[What is required] Every word in the data below belongs in your copy, exactly as given; the pictures do not.

[Data in this exercise]
+-------+

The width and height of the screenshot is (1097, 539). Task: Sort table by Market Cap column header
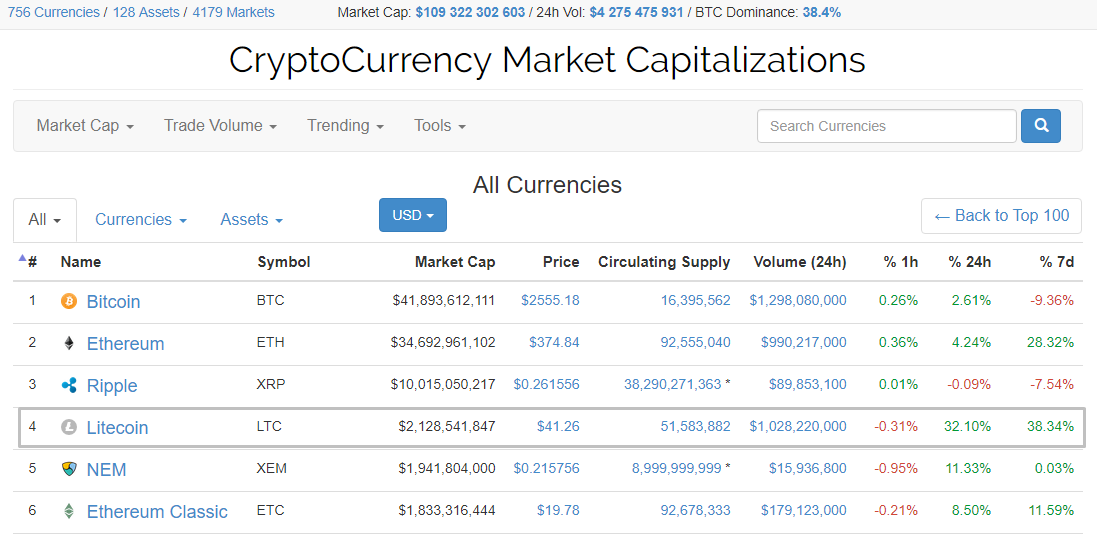(454, 262)
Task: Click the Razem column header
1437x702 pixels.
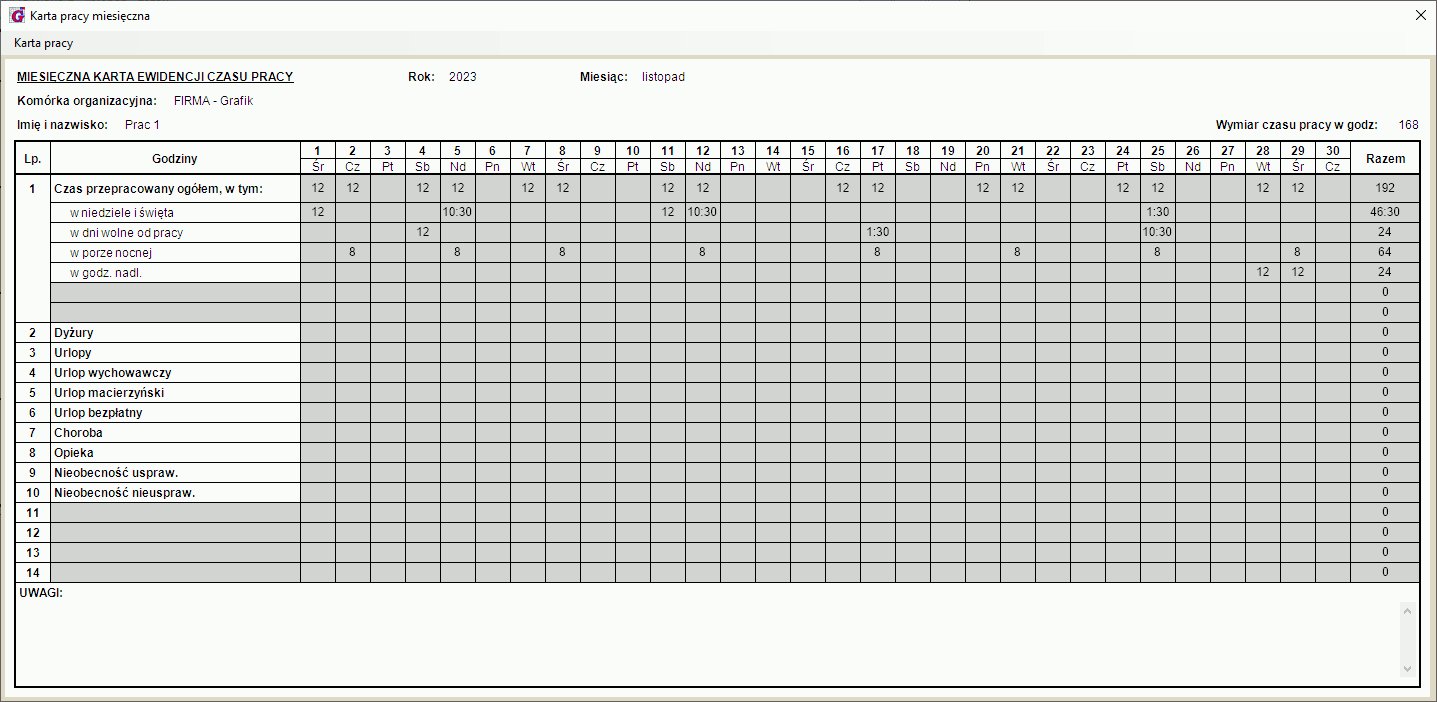Action: tap(1385, 159)
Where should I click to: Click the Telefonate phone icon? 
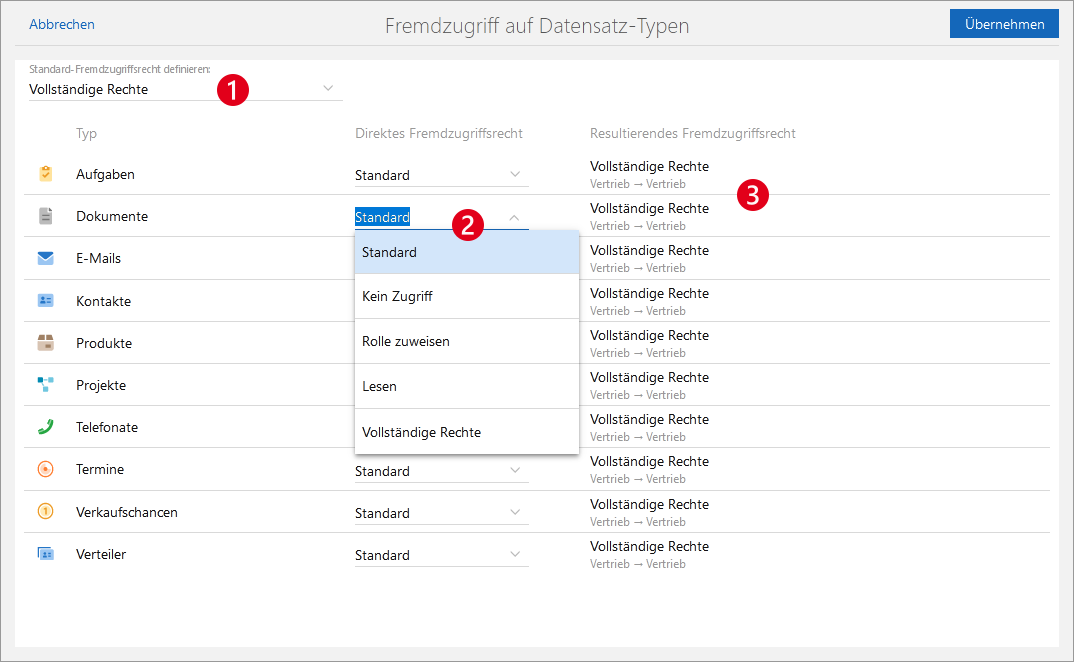coord(45,427)
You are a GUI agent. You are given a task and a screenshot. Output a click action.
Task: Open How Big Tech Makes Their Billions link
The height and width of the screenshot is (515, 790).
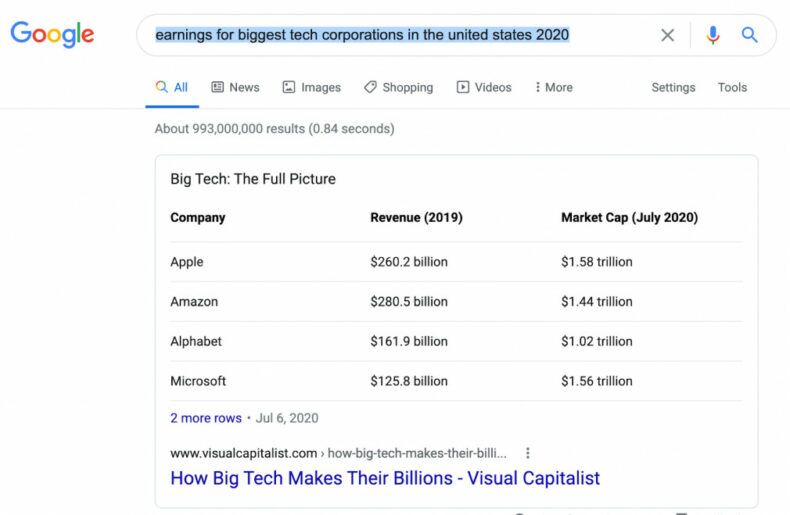(385, 478)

+-------+

[Task solution]
The width and height of the screenshot is (1097, 539). Task: Sort table by Market Cap column header
(454, 262)
Task: Click the Razem column header
1437x702 pixels.
Action: tap(1385, 159)
Where should I click to: Click the Telefonate phone icon? 
coord(45,427)
You are a GUI agent. You are given a task and a screenshot. Output a click action.
Task: Open How Big Tech Makes Their Billions link
The height and width of the screenshot is (515, 790).
(385, 478)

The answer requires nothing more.